Rocky 7 - Background

Rover Scenarios


Exploration of Mars over the next ten years will focus on climate, life, and resources, with determination of the presence of water and the nature of current and past hydrologic cycles as key elements of the exploration strategy. Autonomous rovers capable of kilometers of traverse distances, in-situ measurements of soil and rock properties, and sample caching for subsequent return sample missions will be important components of missions designed to meet these objectives.

Two deployments using the Rocky 7 rover to Mars-like sites in the Mojave Desert are described in these pages, one in December 1996 and one in May 1997. The experiments are designed to: (a) evaluate the ability of rovers to conduct autonomous traverses, (b) maneuver instrumented robotic arms to acquire in-situ geochemical data, and to acquire and cache samples, and (c) better understand how to conduct long-term mission operations at low cost.

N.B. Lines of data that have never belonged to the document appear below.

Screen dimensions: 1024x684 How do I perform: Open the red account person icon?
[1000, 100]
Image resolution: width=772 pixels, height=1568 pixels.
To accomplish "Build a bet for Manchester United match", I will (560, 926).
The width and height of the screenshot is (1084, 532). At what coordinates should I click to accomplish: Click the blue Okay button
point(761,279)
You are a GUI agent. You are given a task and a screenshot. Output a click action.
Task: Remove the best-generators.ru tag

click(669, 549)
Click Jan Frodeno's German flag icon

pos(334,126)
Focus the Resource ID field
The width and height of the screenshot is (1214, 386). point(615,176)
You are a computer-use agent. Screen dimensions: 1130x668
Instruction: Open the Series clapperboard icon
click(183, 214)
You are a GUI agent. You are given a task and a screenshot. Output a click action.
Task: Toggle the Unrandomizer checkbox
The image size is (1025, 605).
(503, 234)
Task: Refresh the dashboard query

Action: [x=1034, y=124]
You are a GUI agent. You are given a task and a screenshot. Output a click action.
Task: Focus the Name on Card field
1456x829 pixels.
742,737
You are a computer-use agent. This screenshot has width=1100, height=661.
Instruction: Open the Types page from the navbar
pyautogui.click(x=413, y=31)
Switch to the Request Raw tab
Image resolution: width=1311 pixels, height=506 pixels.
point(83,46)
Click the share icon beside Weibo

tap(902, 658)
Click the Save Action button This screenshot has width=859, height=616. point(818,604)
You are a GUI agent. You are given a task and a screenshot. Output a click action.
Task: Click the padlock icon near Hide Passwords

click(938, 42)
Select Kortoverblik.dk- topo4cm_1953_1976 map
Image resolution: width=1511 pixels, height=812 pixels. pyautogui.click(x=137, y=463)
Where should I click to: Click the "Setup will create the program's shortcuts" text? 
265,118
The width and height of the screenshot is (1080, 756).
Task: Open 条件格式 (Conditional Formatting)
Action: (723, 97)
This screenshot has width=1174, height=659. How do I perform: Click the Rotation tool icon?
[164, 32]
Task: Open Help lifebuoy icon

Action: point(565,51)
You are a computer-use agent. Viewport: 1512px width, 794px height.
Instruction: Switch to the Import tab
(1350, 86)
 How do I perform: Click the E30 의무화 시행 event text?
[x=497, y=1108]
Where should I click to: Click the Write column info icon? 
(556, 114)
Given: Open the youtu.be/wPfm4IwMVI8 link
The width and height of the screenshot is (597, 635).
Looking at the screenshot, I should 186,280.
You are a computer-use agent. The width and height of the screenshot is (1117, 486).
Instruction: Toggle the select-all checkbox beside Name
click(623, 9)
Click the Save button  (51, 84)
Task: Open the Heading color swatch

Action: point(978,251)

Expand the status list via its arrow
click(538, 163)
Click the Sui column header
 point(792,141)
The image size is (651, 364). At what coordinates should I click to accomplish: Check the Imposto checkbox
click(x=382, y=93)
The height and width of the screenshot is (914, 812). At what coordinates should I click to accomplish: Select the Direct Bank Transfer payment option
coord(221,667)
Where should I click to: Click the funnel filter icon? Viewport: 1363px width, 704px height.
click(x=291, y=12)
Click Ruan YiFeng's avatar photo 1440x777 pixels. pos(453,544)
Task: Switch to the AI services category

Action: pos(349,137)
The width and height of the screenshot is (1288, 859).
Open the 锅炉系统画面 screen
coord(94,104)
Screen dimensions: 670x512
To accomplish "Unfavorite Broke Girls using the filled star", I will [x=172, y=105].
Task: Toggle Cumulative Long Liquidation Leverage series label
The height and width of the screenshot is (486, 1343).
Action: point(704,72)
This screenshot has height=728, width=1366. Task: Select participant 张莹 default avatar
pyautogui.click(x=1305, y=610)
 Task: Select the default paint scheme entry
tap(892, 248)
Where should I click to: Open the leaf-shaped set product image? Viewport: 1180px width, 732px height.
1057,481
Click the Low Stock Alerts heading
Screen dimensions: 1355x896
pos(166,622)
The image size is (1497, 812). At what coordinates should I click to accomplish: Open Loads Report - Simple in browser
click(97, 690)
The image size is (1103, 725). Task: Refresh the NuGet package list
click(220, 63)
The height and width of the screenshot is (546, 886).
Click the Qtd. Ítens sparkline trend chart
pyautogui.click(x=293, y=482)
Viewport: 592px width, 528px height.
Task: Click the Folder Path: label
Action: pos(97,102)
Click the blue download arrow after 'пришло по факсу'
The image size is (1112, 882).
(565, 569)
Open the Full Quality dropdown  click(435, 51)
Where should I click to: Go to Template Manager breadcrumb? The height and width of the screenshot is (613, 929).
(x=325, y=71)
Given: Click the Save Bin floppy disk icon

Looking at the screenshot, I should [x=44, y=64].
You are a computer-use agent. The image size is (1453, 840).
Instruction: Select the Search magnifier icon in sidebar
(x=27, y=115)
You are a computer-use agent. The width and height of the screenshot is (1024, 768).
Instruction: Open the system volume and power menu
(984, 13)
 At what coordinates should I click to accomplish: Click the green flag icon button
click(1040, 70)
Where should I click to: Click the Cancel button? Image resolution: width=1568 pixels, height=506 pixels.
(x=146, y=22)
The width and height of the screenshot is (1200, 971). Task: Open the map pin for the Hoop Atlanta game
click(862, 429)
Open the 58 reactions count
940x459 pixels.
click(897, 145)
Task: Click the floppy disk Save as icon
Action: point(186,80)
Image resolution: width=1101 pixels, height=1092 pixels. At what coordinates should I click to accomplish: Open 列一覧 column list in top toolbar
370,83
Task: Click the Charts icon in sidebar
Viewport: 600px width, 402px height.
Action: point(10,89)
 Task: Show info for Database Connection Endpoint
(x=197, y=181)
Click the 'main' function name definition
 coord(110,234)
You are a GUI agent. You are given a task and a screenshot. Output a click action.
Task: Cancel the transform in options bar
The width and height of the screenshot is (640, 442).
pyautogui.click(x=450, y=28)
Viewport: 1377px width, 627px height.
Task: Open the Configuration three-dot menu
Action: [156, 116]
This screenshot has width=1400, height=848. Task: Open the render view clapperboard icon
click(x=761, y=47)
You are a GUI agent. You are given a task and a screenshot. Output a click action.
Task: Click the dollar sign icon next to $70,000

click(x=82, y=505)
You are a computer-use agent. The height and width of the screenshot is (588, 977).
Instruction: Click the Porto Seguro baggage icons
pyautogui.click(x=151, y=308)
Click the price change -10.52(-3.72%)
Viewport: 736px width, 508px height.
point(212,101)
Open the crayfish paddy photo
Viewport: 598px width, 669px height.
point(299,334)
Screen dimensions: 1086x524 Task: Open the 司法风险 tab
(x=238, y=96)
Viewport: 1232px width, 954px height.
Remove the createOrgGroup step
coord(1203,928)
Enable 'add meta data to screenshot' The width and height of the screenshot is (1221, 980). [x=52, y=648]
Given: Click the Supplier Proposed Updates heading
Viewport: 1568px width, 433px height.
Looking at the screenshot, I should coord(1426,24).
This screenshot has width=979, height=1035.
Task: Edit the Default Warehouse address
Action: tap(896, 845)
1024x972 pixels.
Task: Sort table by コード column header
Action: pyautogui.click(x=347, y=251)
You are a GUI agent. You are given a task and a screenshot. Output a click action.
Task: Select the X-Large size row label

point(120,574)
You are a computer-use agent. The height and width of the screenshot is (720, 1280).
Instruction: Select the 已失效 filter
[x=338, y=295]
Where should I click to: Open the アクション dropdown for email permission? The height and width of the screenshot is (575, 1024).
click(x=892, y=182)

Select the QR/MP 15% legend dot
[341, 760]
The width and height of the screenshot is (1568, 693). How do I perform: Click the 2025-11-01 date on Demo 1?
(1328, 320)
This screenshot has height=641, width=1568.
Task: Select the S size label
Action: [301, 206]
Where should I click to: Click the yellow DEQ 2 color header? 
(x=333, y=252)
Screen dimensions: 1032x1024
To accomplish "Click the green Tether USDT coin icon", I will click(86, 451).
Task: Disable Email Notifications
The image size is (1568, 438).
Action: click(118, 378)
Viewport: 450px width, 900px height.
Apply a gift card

The following paragraphs give an overview of Mars rover missions over the next decade to provide background for understanding the rationale for field experiments in the Mojave Desert.

Mobility

A major element of Mars Rover Missions will be the ability of a rover to traverse autonomously a complex area (soils littered with blocks, with some bedrock exposures) with only waypoint information provided by uplink telemetry. Descent images can be used to place the rover on the surface and to define initial targets for the traverses. Then on-board, stereo imagers (blue and red bands would be suitable, with the visual acuity of the human eye and standing at least 1 m above the surface) could acquire data for the traverse area. The data would be downlinked and viewed by scientists and mission specialists. Scientists would then update targets or destination points for traverses, and mission specialists would select waypoints to guide the rover to the locations. The on-board system should then be able to process the data and provide commands to drive the system to the desired locations. Selected science imaging data could be acquired along the way and downlinked. The downlinked science image data would be examined by scientists to determine if mid-course changes are necessary because of the discovery of interesting surfaces; e.g., rocks that show cross bedding.

In-Situ Measurements

A second key aspect of Mars Rover missions will be the determination of the composition and mineralogy of soils and rocks. The first step would be an analysis of multispectral imaging data to find areas of interest. Then a point reflectance or emission spectrometer would be used to acquire spectral reflectance or emission spectra for key regions, using a single pixel or modest array of spectral data for the target of interest. The rover would be commanded to go to the target. Once positioned, an arm would be used to get instrumentation close to the relevant surfaces. Instruments of interest might be a close-up imager and one or more instruments that would determine mineralogy and/or chemistry for the selected surfaces. Rock surfaces might be vertical, horizontal, or inclined at some angle between vertical and horizontal. Therefore, the arm should be able to position the instrument in a horizontal position at a height above the surface of 20 to 30 cm and to be able to measure the inclination of the rock surfaces. Also, the arm should be able to place instruments in the nadir (down-pointing) position on the surface. The activities should be accomplished by commanding waypoint positions using stereo imaging data. All measurements should be downlinked. The exact sequence of events (close up imaging first or geochemistry/mineralogy first, etc.) should be commandable.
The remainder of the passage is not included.